Thomas Prévost (flûte), Hélène Devilleneuve (hautbois), Nadine Pierre (violoncelle), Catherine Cournot (piano), Christophe Henry (orgue)
Orchestre philharmonique de Radio France, Myung-Whun Chung (direction)


Myung-Whun Chung (© Jean-François Leclercq)



26 septembre 1994: Myung-Whun Chung, en instance de départ de l’Opéra national de Paris, dirige son dernier concert. L’ambiance est électrique: au terme d’une de ces batailles politico-musicales et juridico-financières dont la capitale – et particulièrement le jeune Opéra Bastille – a le secret, le directeur musical s’est vu reconnaître le droit d’assurer parallèlement les représentations de Simon Boccanegra. Au programme de ses adieux symphoniques: Les Offrandes oubliées et la création posthume du Concert à quatre de Messiaen, dont il est l’un des dédicataires, puis la Troisième symphonie de Saint-Saëns. A l’issue d’une longue ovation, le Poco adagio est bissé, tandis qu’on entend très distinctement Pierre Bergé, ancien président du conseil d’administration de l’Opéra, s’exclamer: «C’est une honte pour la France de laisser partir un chef aussi talentueux!».


26 septembre 2008: nullement échaudé par cette première expérience parisienne, Chung est depuis plus de huit ans directeur musical de l’Orchestre philharmonique de Radio France et célèbre généreusement le centenaire de Messiaen en présentant dix de ses œuvres en huit concerts. Après une première salve en avril dernier (lire ici et ici), cet automne sera notamment marqué par une représentation de Saint François d’Assise (le 31 octobre, en version de concert agrémentée d’une «création visuelle»).


Quasiment identique à celui donné quatorze ans plus tôt, le quatrième programme de ce cycle débutait toutefois par une autre page de jeunesse de Messiaen, Hymne (1932/1946). Chung y confirme d’emblée les affinités qu’il entretient avec le compositeur, faisant chanter comme nul autre les longues mélodies des premiers violons, avec les couleurs et la sensualité de quelque Nuit transfigurée – une tournure postwagnérienne qui ne choque finalement pas dans ce manichéisme brucknérien.

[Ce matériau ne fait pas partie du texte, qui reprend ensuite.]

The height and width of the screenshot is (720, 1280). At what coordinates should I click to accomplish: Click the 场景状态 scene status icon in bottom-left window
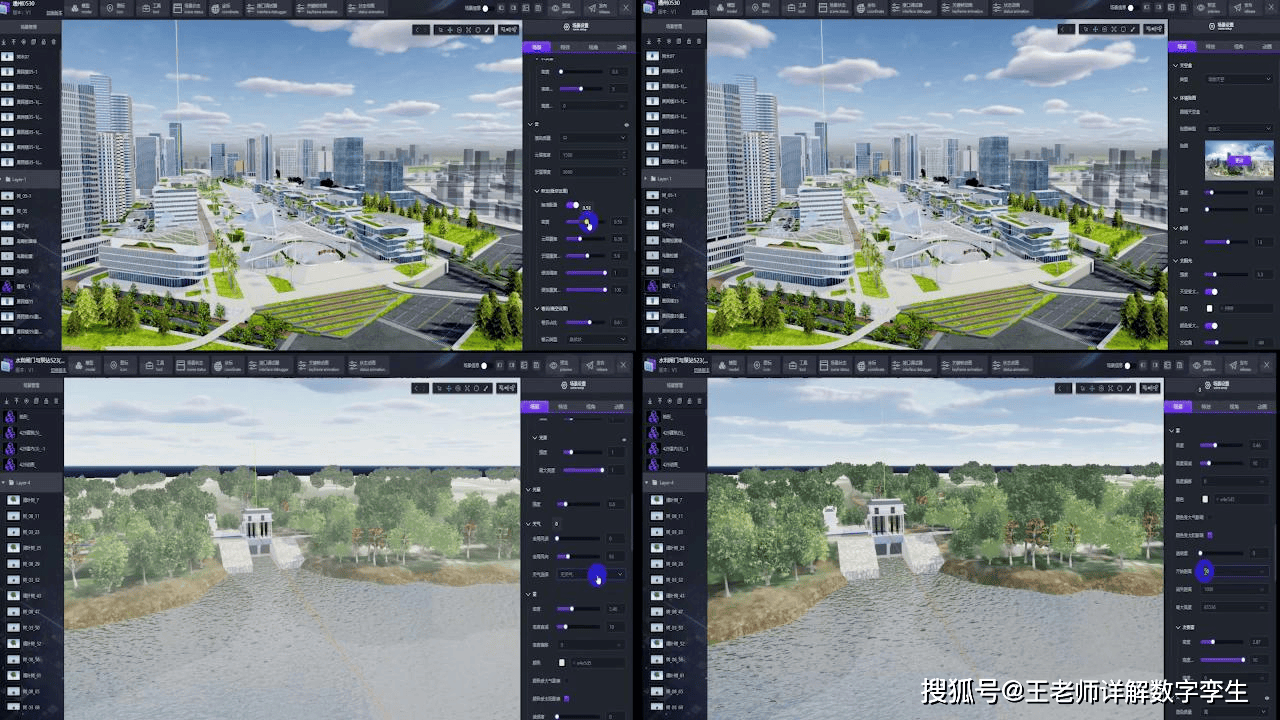(x=190, y=365)
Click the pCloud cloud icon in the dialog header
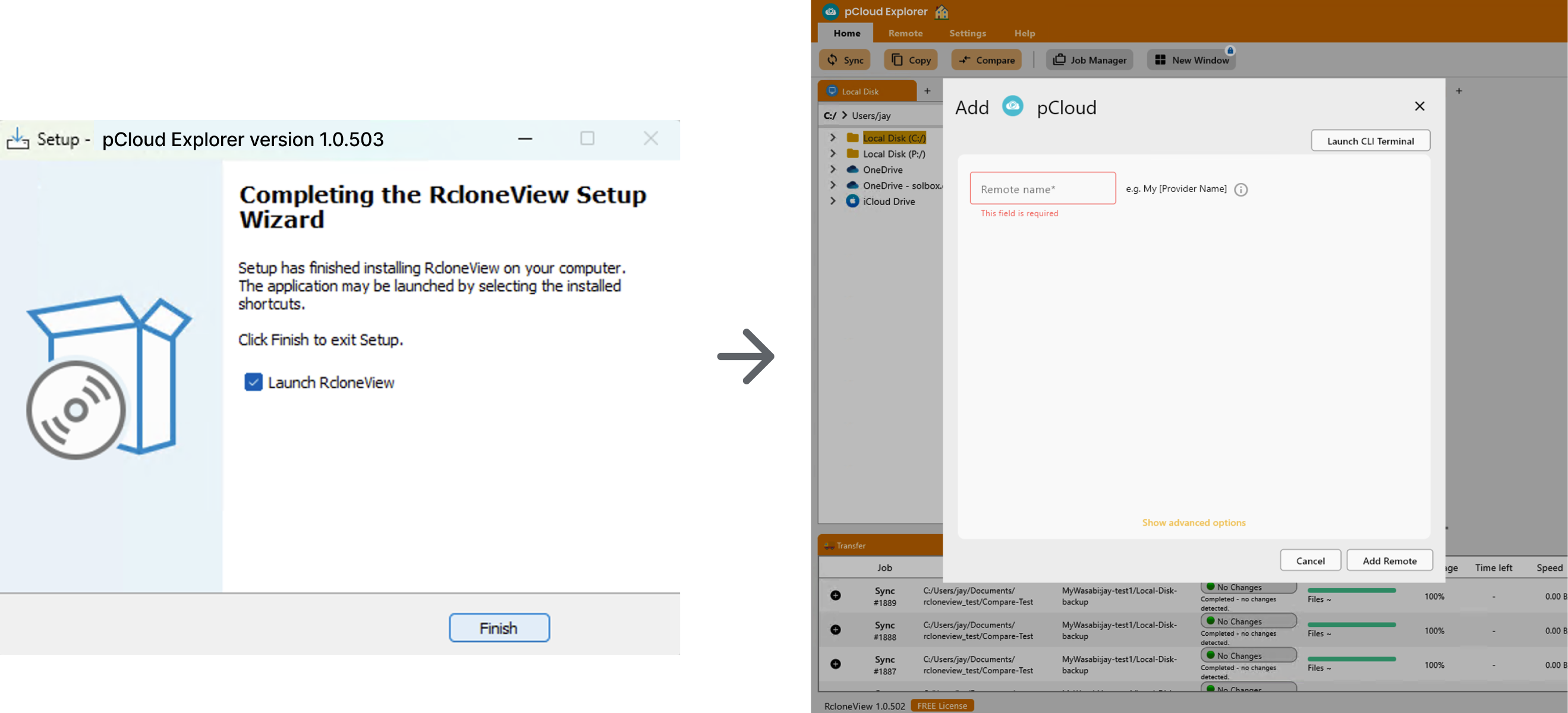The width and height of the screenshot is (1568, 713). click(x=1012, y=106)
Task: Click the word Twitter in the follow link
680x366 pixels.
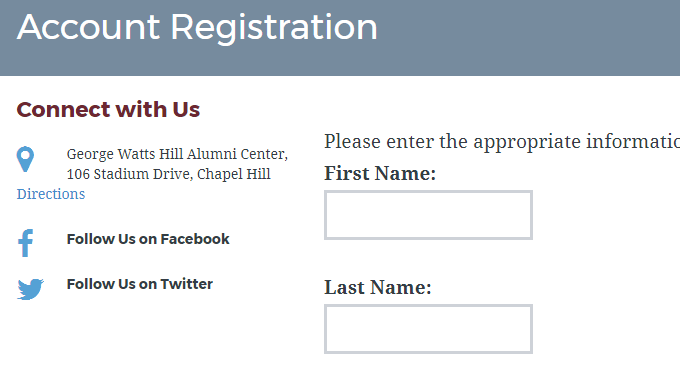Action: click(186, 284)
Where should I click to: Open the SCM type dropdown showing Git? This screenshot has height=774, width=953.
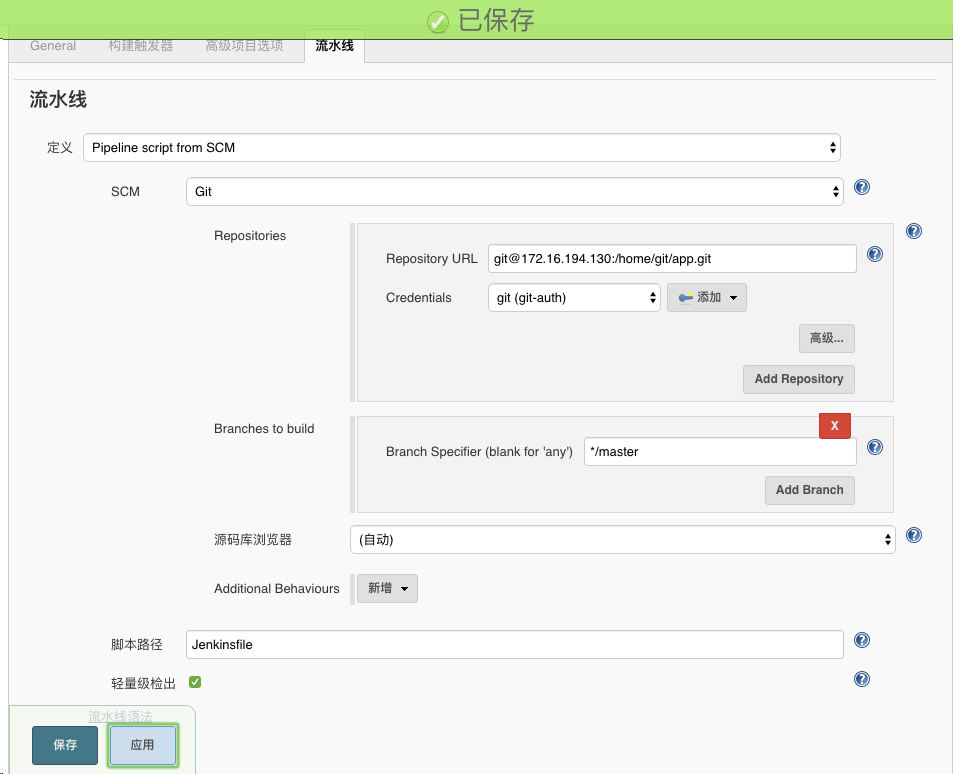(514, 191)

Le Concert à quatre (1991) se veut un «hommage à Mozart, Rameau et Scarlatti» – de fait, son titre évoque le classicisme français et son début n’est pas sans rappeler Un sourire, écrit pour le bicentenaire de la mort de Mozart. Pour le reste, l’orchestre, très fourni (bois par quatre ou cinq, neuf percussionnistes), se situe dans la lignée de celui de Saint François ou des Eclairs sur l’Au-Delà). Achevée par Yvonne Loriod, Heinz Holliger – deux de ses dédicataires et créateurs, avec Catherine Cantin, Msistlav Rostropovitch et Myung-Whun Chung – et George Benjamin, la partition était certes dans les meilleures mains qui soient, mais comment ne pas se demander ce que Messiaen lui-même en aurait fait? Moyennant quelques chants d’oiseaux et rythmes non rétrogradables, les quatre mouvements illustrent en tout cas sa fidélité à certaines caractéristiques de son style établies dès les années 1930. Le deuxième mouvement, «Vocalise», constitue d’ailleurs une adaptation de la Vocalise-Etude de 1935, étrange loukoum qui semble inspiré d’un orientalisme à la Rimski.


Messiaen eut parfois à souffrir de la comparaison avec Massenet, qui valait reproche aux yeux de ceux qui suggéraient ce rapprochement alors jugé infâmant: vous avez dit «sulpicien»? Dès lors, après Mozart en avril, l’association avec Saint-Saëns, plus encore compte tenu de la présence de l’orgue dans sa Troisième symphonie (1886), avait sa logique. Chung l’a enregistrée pour Deutsche Grammophon du temps de son passage à l’Opéra de Paris (couplée avec... L’Ascension de Messiaen) et elle demeure l’un de ses chevaux de bataille. S’il ne parvient pas à éviter quelques incidents techniques, il n’en livre pas moins une interprétation très inspirée: la musique va toujours de l’avant, mais le caractère épique et le sentiment d’urgence se concilient avec une respiration très naturelle et un sens inné des grandes courbes, jusqu’à une péroraison solennelle et festive qui évite le piège du pompiérisme. Avec Chung, le cœur de la symphonie se situe dans son Poco adagio, lent, mais dont les phrasés ne dégoulinent pas: il se révèle à son meilleur dans ces atmosphères recueillies et sacrées, où pour le coup, Saint-Saëns et Messiaen se rejoignent.